THE WONDER

For Irish-Canadian author Emma Donoghue, research and writing are inseparable.

“I go back and forth between them,” she says over the phone from her home near London, Ontario. “The internet has made that so much easier.”

Born in Dublin, Donoghue spent years commuting between Ireland, England and Canada before settling down. The 47-year-old has penned a plethora of novels, short stories, screen-plays and the like, ultimately finding her voice in historical fiction. And though she has been writing professionally since she was in her 20s, it wasn’t until the critical and popular acclaim of her 2010 novel, Room – and the Academy Award nominated film adaptation five years later – that she became a household name.

Her latest effort, The Wonder, is Donoghue’s first full-length work since 2014’s Frog Music. Set in 19th century Ireland, the book tells the tale of a “fasting girl” – a child who claimed to be able to survive for long periods of time without eating. There were multiple cases of these girls in the Victorian era, and Donoghue researched dozens of files for the new narrative.
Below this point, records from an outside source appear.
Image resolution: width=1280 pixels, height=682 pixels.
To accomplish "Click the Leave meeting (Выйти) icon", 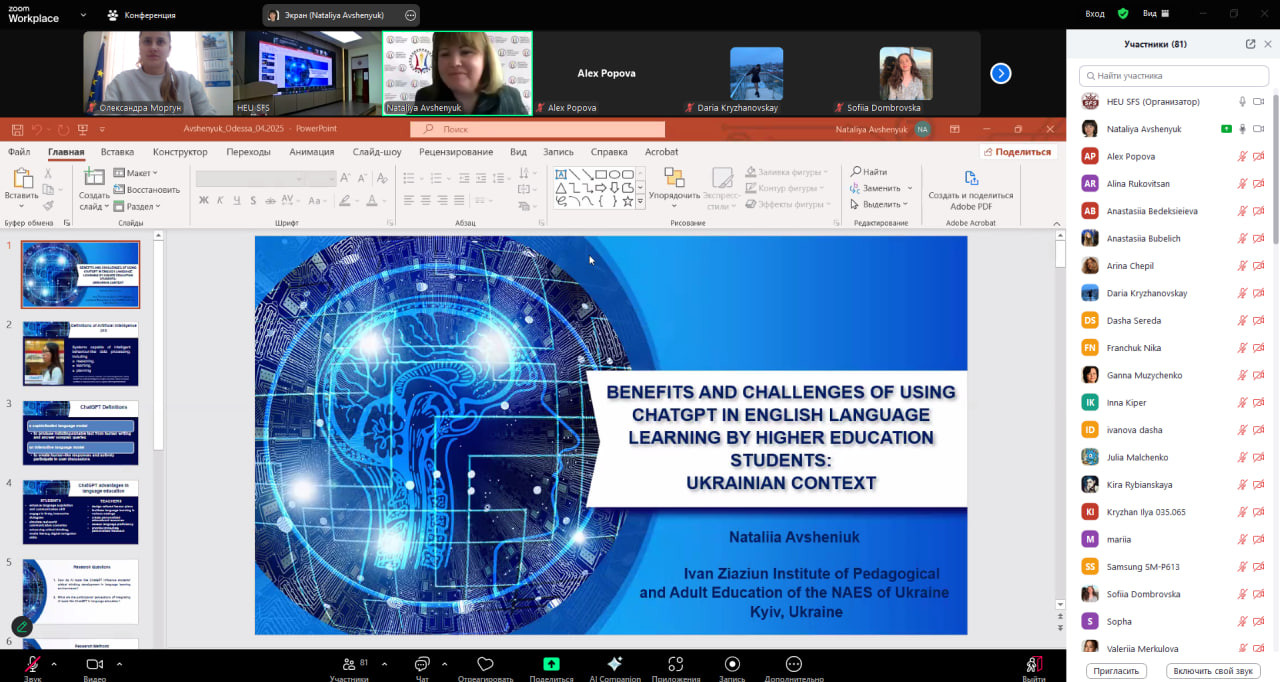I will (1034, 664).
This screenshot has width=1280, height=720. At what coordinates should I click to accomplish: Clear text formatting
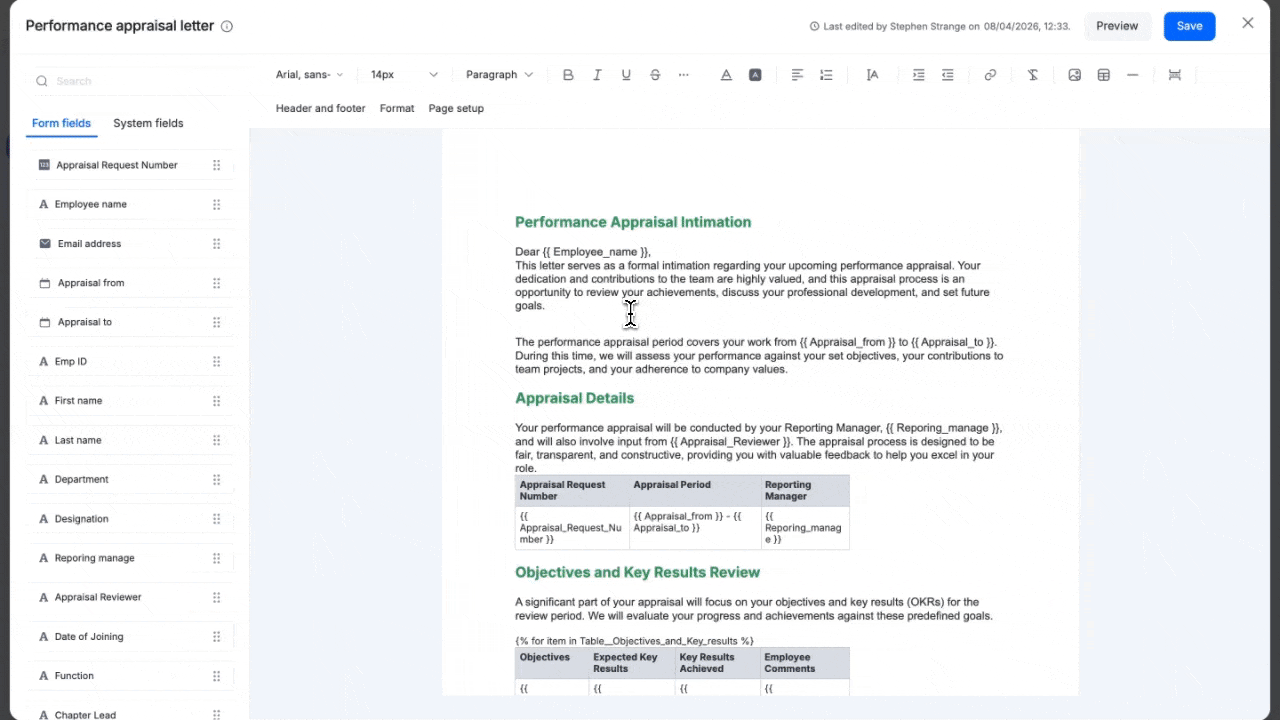pos(1033,75)
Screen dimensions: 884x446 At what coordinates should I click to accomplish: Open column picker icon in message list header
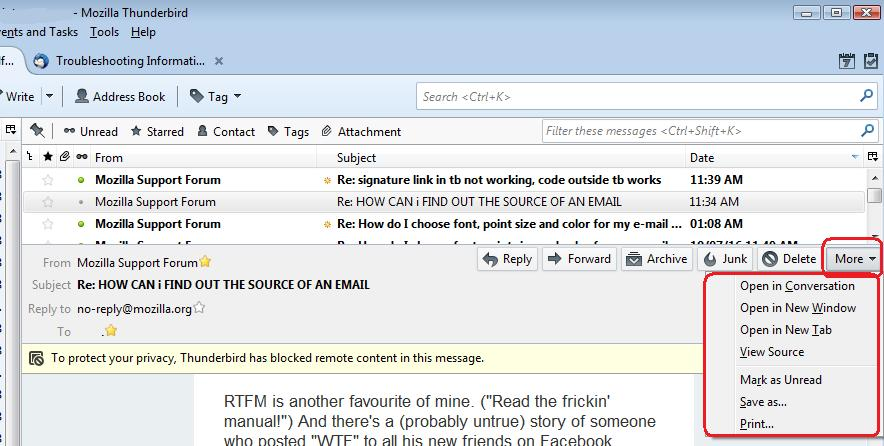(x=873, y=157)
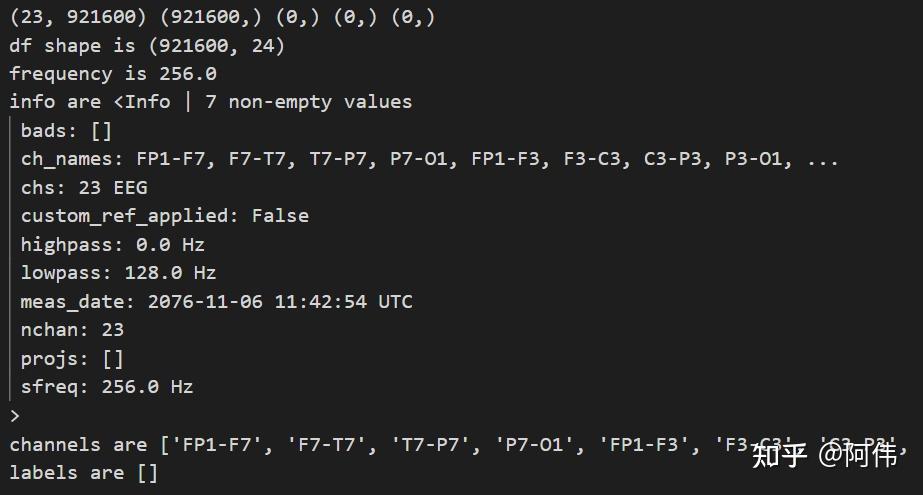Click the closing '>' bracket of Info

point(15,416)
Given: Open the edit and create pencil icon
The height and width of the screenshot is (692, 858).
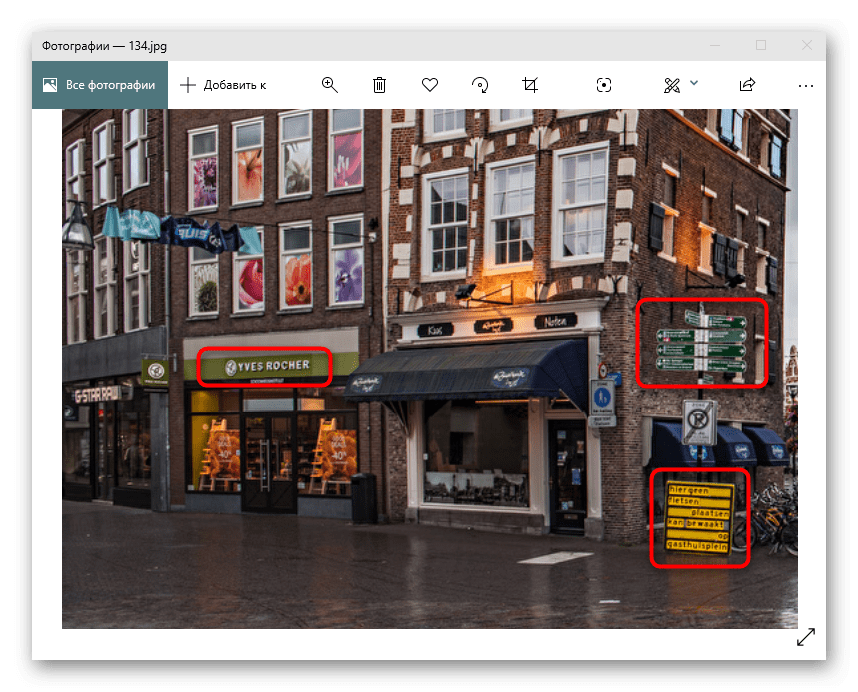Looking at the screenshot, I should pyautogui.click(x=672, y=85).
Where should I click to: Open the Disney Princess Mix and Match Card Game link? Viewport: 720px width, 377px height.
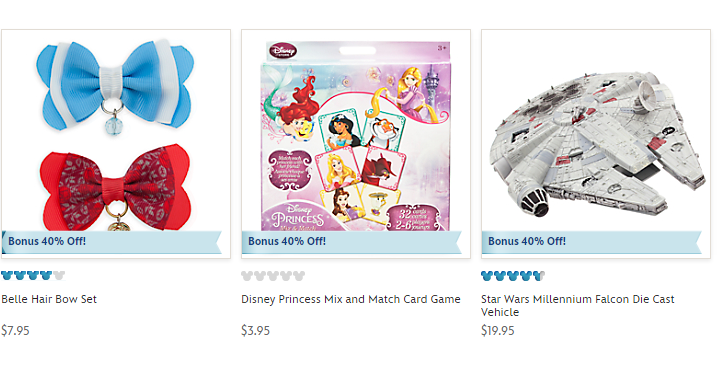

“I was fascinated by the fact that these long-term fasts clearly had something to do with what is now called eating disorders,” she explains. “Eventually, I decided I would write a fictional version that would draw on all the aspects of this phenomenon that I found most interesting.”

These real-life cases were spread out from the 16th to 20th centuries across both Europe and North America. Donoghue chose the year 1859 for her fictional account.

“I decided that Ireland after the famine would be the perfect time and place for this story because it was so interesting to set the idea of voluntary fast against involuntary hunger.”

Writing about The Wonders’ protagonist, 11-year-old Anna O’Donnell, proved to be a challenge.

“I knew that most of my readers would be assuming that she was a hoaxer, pathetic or deluded in some way,” shares the scribe. “I wanted to give her a lot of strength…she’s intelligent, she’s sensitive, she’s warm. Even, in some ways, an ordinary child. I tried to make her feel like a real child even though she is in this extraordinary position.”

Interestingly, Donoghue notes that, for her, the central character is not O’Donnell, but rather Lib Wright, a professionally trained nurse who serves as the novel’s narrator. Unlike many untrained nurses of the era, who were considered a type of domestic worker, Wright is cultured, educated, and “book smart” – qualities that cast her out of the community.

“I was taken by the idea of a nurse, who would be – who was supposed to be – a kind of objective, neutral observer, but who finds that her presence is making things worse. It is a real ethical nightmare.”

The contrast between Wright and the O’Donnell family is a sharp one; the nurse is English, middle-class and schooled, while her patients are Irish peasants.

Bringing in a “crucial third element” (as the author puts it) in the form of a reporter who records O’Donnell’s perplexing situation only served to heightened the tension.

“I wanted to complicate that contrast by putting in a Dublin-based, Catholic journalist who is quite educated and worldly, but still understands the locals. All the characters start questioning themselves and changing, and moving a bit closer together.”

The Wonder made the shortlist for the 2016 Giller Prize this past September, where it received high praise from the jury: “The Wonder does what we as judges yearned for – allowed us to forget we were judges, and just become readers, hooked and wowed,” reads the citation on the Giller website.

And while all of the hoopla surrounding both the new book and the film adaptation of Room pushed Donoghue’s popularity through the roof over the past year, she isn’t feeling the pressure to meet or exceed past performance.

“It’s amazing enough to have one big bestseller in your life, so I certainly don’t feel I have to every time. It would be ridiculous to let a really happy career be, in any way, overshadowed by anxiety because of writing one best-seller.”

She does, however, appreciate the accolades and attention.

“The New York Times gave The Wonder to Stephen King to review, and that only happens if they’re taking you seriously.”